Кавадраш в одиночестве рыбачил, молчал со звёздами и варил уху, которую не с кем было разделить. «Сколько людей вокруг», - разводили на пристани руками. «Народу много, - кивал он, - поговорить не с кем…» Единственным его собеседником был о. Савелий, приходивший на реку после воскресной службы. «Вера, - размахивал он руками, будто продолжал церковную проповедь, - позволяет взглянуть на жизнь отстранённо, не привязываясь к ней с животным остервенением, не становясь заложником тела…» «Всё дело в воображении, - хмыкал Давыд, - одни верят в то, что можно потрогать, другие – в то, что нельзя… И каждые считают других детьми…» Кашляя в кулак, о. Савелий гладил сбившуюся в клочья бороду. «А главное – свобода, - гнул своё Кавадраш. – Свобода от обстоятельств, условностей, от всего на свете, и Бога в том числе…» О. Савелий резко поднимался. «Женился бы, что ли, а то совсем рехнёшься…» Стреляя глазами, он строго отряхивал рясу и выставлял тяжёлый нагрудный крест. А когда Давыд целовал, менял гнев на милость: «Пойми, душа-человек, вдвоём всё иначе - на дуэли стреляться и то лучше, чем в одиночестве застрелиться…»

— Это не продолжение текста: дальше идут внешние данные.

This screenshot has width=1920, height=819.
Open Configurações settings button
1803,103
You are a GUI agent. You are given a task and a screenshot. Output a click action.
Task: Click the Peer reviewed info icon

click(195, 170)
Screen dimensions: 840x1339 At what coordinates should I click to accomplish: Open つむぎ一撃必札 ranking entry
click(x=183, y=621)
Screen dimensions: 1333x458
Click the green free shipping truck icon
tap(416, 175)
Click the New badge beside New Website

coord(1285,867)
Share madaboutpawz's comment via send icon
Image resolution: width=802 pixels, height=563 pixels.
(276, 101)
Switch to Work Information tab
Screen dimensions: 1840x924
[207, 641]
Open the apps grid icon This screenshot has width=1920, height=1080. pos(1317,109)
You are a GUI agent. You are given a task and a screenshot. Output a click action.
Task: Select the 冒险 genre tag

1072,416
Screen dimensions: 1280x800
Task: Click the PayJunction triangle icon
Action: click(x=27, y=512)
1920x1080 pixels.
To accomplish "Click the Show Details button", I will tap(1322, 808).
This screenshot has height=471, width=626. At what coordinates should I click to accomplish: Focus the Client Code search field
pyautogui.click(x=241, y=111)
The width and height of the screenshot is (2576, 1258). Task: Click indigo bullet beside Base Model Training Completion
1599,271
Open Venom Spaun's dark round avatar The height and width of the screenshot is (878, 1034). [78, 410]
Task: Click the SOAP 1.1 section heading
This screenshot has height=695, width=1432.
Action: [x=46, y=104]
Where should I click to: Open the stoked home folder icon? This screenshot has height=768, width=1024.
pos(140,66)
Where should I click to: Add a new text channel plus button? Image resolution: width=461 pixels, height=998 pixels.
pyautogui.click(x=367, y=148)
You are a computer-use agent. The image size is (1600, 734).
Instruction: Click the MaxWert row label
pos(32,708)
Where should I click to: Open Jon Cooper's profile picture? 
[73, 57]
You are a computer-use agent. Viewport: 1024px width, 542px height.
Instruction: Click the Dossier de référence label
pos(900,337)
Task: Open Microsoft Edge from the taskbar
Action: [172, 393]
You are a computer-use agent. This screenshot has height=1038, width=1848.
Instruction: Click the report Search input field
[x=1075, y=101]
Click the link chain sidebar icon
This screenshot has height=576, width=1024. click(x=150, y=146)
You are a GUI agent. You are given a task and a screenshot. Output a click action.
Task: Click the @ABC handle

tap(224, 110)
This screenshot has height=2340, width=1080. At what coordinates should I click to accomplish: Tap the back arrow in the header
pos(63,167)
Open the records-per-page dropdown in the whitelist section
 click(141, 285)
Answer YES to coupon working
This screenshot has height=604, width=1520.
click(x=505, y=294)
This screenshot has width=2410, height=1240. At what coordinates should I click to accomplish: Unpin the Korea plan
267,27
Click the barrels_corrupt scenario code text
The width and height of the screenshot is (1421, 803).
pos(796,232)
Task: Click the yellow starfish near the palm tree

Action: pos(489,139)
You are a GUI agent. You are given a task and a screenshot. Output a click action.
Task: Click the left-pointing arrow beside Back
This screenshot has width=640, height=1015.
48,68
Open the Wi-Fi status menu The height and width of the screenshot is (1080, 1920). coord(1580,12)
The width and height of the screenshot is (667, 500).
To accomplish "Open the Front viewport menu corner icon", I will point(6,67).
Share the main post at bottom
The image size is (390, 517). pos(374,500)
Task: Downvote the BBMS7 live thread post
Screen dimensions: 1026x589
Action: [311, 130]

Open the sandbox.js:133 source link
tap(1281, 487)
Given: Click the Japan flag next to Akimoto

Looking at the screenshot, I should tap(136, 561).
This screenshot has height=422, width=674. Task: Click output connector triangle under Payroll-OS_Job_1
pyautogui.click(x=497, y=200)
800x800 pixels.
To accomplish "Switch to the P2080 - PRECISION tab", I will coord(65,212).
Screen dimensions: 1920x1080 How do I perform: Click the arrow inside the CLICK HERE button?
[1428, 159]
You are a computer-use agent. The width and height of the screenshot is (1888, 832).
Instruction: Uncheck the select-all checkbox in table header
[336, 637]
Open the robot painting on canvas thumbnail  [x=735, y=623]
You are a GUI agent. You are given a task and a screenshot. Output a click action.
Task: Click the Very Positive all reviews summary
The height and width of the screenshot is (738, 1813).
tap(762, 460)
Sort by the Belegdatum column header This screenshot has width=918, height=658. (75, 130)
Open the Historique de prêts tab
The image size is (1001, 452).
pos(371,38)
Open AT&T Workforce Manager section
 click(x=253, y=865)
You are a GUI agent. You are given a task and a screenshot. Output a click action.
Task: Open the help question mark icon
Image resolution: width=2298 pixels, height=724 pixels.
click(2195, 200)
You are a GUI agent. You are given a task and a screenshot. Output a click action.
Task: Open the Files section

Иногда к Давыду на огонёк заворачивали женщины. «Весь мир – один большой тыринс-протыринс, в котором ползают, как муравьи, и топчут, как лошади… - заводил он свою песнь, разливая по чашкам душистую мяту. – Мир безлик, чтобы разглядеть его краски, надо родиться слепым…» В сторожке делалось тихо, как в монашеской келье, и только отодвинув заслонку в дымоходе, можно было услышать, как доносится карканье ворон, как ветер сдирает кору с деревьев и как вдалеке, точно младенец в купели, плещется река.
Женщины кутались в шаль и больше не возвращались.
Жизнь человека – это путь к себе. И Кавадраш на свой счёт давно не обольщался. В глубине он видел страхи, зависть, тщеславие, гниющие, как горы мусора, обиды, видел жадность, равнодушие и желание первенствовать. «К чему всё это? – недоумевал он. – Будто не все умрут?»
Летом о. Савелий много болел и стал плохо ходить. «Умирать начинают с ног, - приговаривал он, растирая ступни пчелиным ядом, - они к земле ближе». Но служил по-прежнему, так что о его недуге не догадывались. После исповеди он приходил особенно печальным. «Бедный наш Господь! - отворачивался он к реке, и в его голосе сквозила жалость. – Что Он должен выслушивать в наших молитвах!» Вода раскачивала камыш, над песчаной отмелью хищно носились стрекозы, а бегущие облака складывались в лица, которые сочувствовали земле.
И Кавадраш подумал, что каждое учение наполняют собой.
«А ведь сегодня мне семьдесят…» - вздохнул однажды о. Савелий. Высчитывая, сколько ему осталось до этих лет, Кавадраш хотел сказать, что возраст компрометирует - сравнишь мир со скользким безобразным тюленем, а услышишь: «Старый брюзга!» Но вместо этого улыбнулся: «Есть старик – убил бы, нет старика – купил бы!» И подарил имениннику картину, похожую на икону. Он нарисовал на ней вещи не как видят их все, направляя взгляд от себя, а наоборот, выворачивая к себе. В результате то, что было дальше, выглядело больше, и человек на заднем плане казался гигантом по сравнению с церковью. О. Савелий прослезился: «В руках Твоих, Господи, мы только краски, которыми Ты рисуешь мировую картину!» «И это далеко не шедевр…» - отвернулся Давыд. Он давно заметил, что употребляя одни и те же слова, говорит с другими на разных языках. «Мои разговоры - как у мужчины с женщиной», - думал он, так и не решив, к какому полу причислить себя. Но его непреодолимо тянуло к простым людям. В рыбацком посёлке он за бутылкой вина прислушивался к молчанию мужчин, сплетням женщин и, напитавшись чужой жизнью, прятался в раковину своей.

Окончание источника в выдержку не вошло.